Önümüze bakarız sadece, yüksek hızda seyrettiğimiz için her şey arkada kalır.
Bütünümüzü oluşturan binlerce ayrıntıyı göremeyiz. hayatımızı belirleyenler anlaşılamadan arkamızda kaldıkça geleceğimizde belirsizleşir.
Geçmişimizin ayrıntıları silikleştikçe hangi kararımızı, hangi gerekçelerle aldığımızı algılayamayız. başımıza gelen işlerin nereden yola çıktıklarını bunlarda bizim payımızın ne olduğunu çözemeyiz.
Hızla geçerken hayatlarımızın içinden, durup dinlenmeye, neyi neden yaşadığımızı anlamaya fırsatımız olmuyor sanki.
Hangi anımızın sadece anı olarak kalmadığını, geçmişimizin bıraktığımızı sandığımız şeylerden hangilerinin bizi bir gölge gibi takip ederek, şimdiki zaman kararlarımızı etkilediğini bilmiyoruz.
Geçtiğimiz her yerde bizden parçalar bulunuyor. kişiliğimizin parçaları bunlar , yaptıklarımız, yapamadıklarımız, pişmanlıklarımız, keşkelerimz, tasalarımız, sevinçlerimiz, acılarımız var geçtiğimiz yollarda.
Ama bakamıyoruz sanki onlara. kaçarcasına geçiyoruz yanlarından , sanki bize ait değillermiş gibi davranıyoruz.
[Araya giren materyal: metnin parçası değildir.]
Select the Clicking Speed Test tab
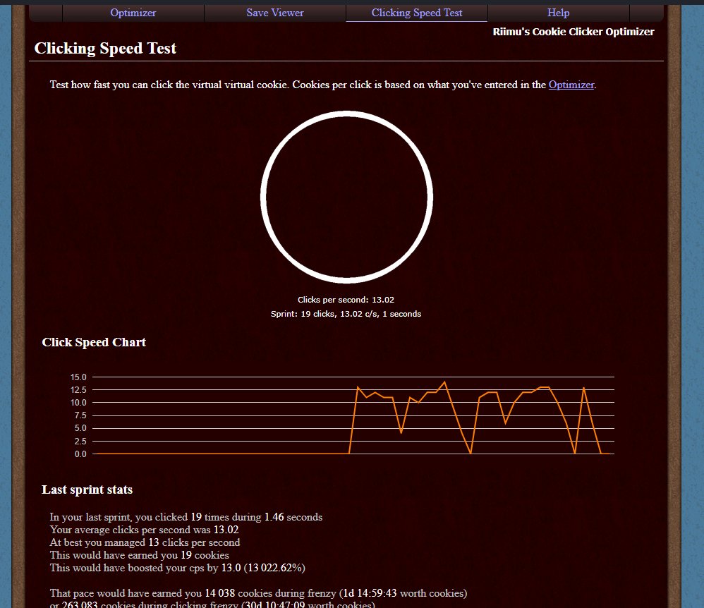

Kendimizden kaçarsak başka bir yere, kendimizin olamadığı bir yere varacağımızı sanarak, dört nala sürüyoruz atlarımızı. Birliğini kaybetmiş, acemi ve savaşmak yerine son hızla kaçmaya çalışan bir süvari gibi.
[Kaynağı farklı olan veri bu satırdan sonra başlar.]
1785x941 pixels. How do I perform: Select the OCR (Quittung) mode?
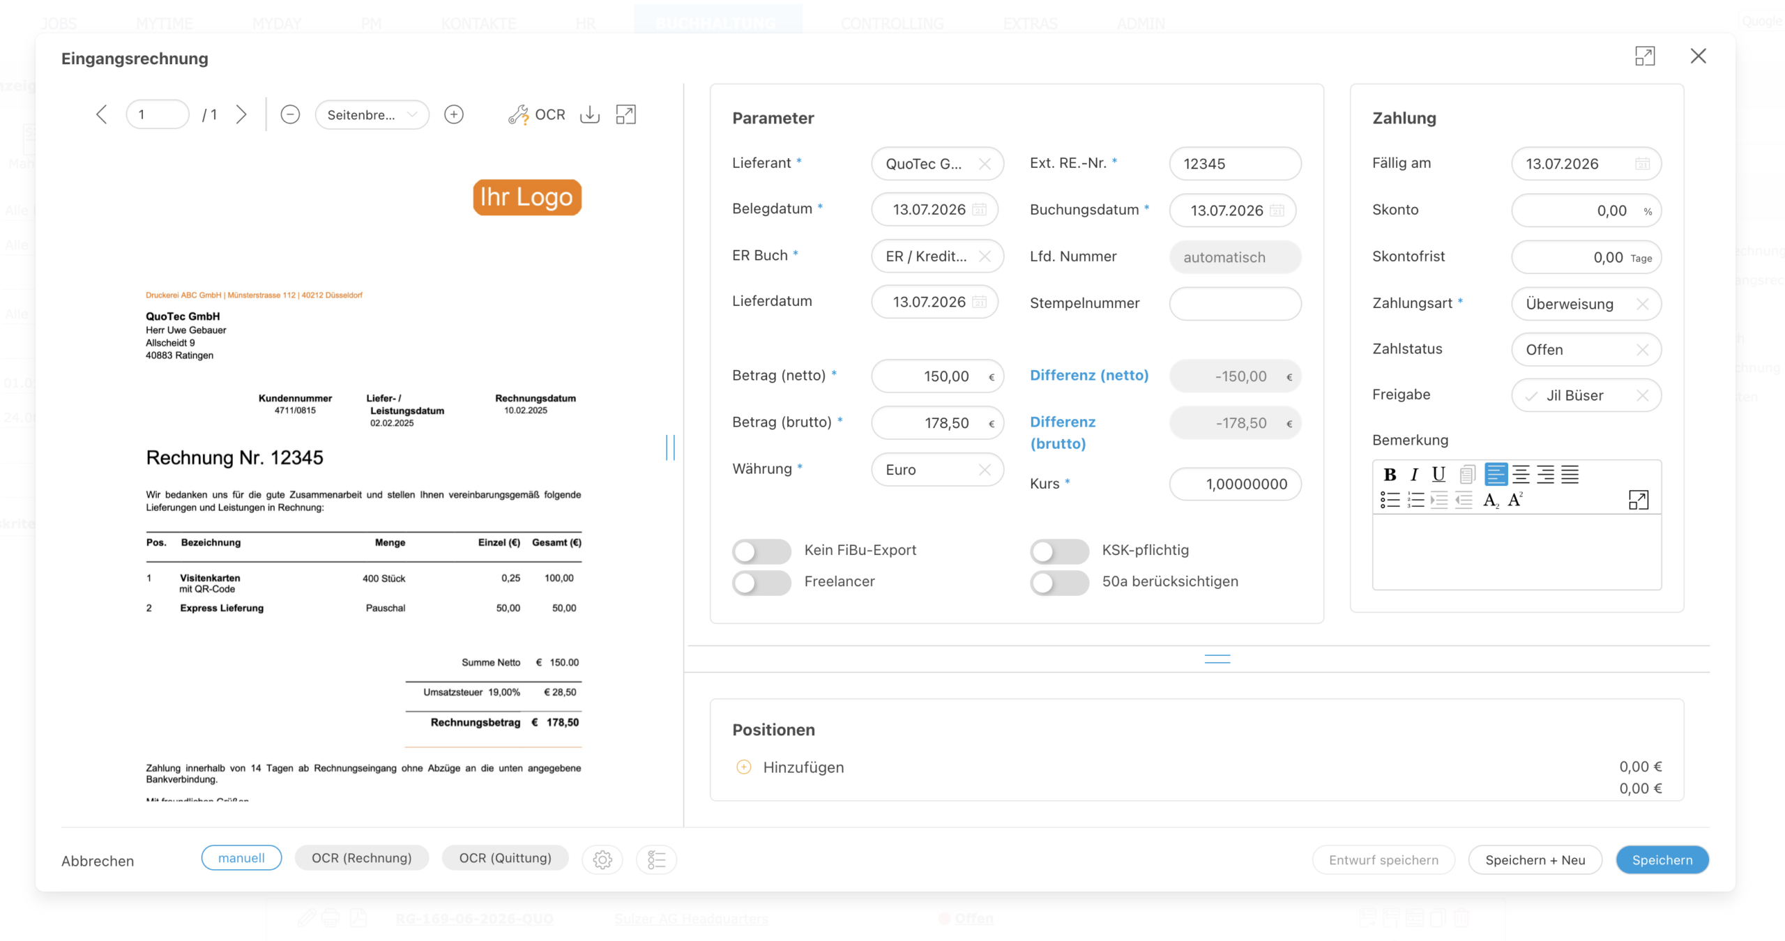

Ve günün birinde soluğumuz tükeniyor. ya da geçilmesi olanaksız bir yere varıyoruz ve orada dönüp arkaya bakmak gerektiğini hissediyoruz ama yapamıyoruz bunu çoğu zaman.
Korkuyoruz çünkü , kendimize hesap sormaktan, onca saçmalığı neden yaptığımızı kendimize itiraf etmekten korkuyoruz.